Market regulator Securities and Exchange Board of India (SEBI) has changed some rules related to mutual funds, according to which front running trades and wrongly executed trades.
It is mandatory for asset management companies (AMCs) to put in place institutional mechanisms to identify and prevent such transactions, if they occur, that may be hazardous to the interests of investors. This decision was taken in the SEBI board meeting today. According to a list released by SEBI today, such mechanisms include a robust monitoring system, internal control procedures and an escalation process to ensure that certain types of fraudulent transactions such as front running trades, insider trading and specific Trading can be stopped on the basis of information. Transactions can be quickly detected and monitored and even stopped.
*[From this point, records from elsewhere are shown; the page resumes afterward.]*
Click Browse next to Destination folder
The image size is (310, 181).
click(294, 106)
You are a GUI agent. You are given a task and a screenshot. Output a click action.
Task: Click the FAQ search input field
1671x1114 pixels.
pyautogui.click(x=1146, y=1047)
SEBI has also decided to address the problem faced by venture capital funds registered under the earlier VCF scheme. Such funds are not in a position to return the investments made in their funds during the period of the investment plan. Such funds have been given the option by SEBI to comply with the Alternative Investment Fund (AIF) regulations. Therefore now AIFs will be able to proceed as per the rules in respect of those investments which have not been liquidated by the VCF in compliance with these rules.
SEBI has also allowed foreign funds operating in gift cities to take full investment from NRIs and other citizens of Indian origin. However, if such foreign funds have invested 33 per cent of their total assets under management in a single group company in India, information about such investors will have to be disclosed.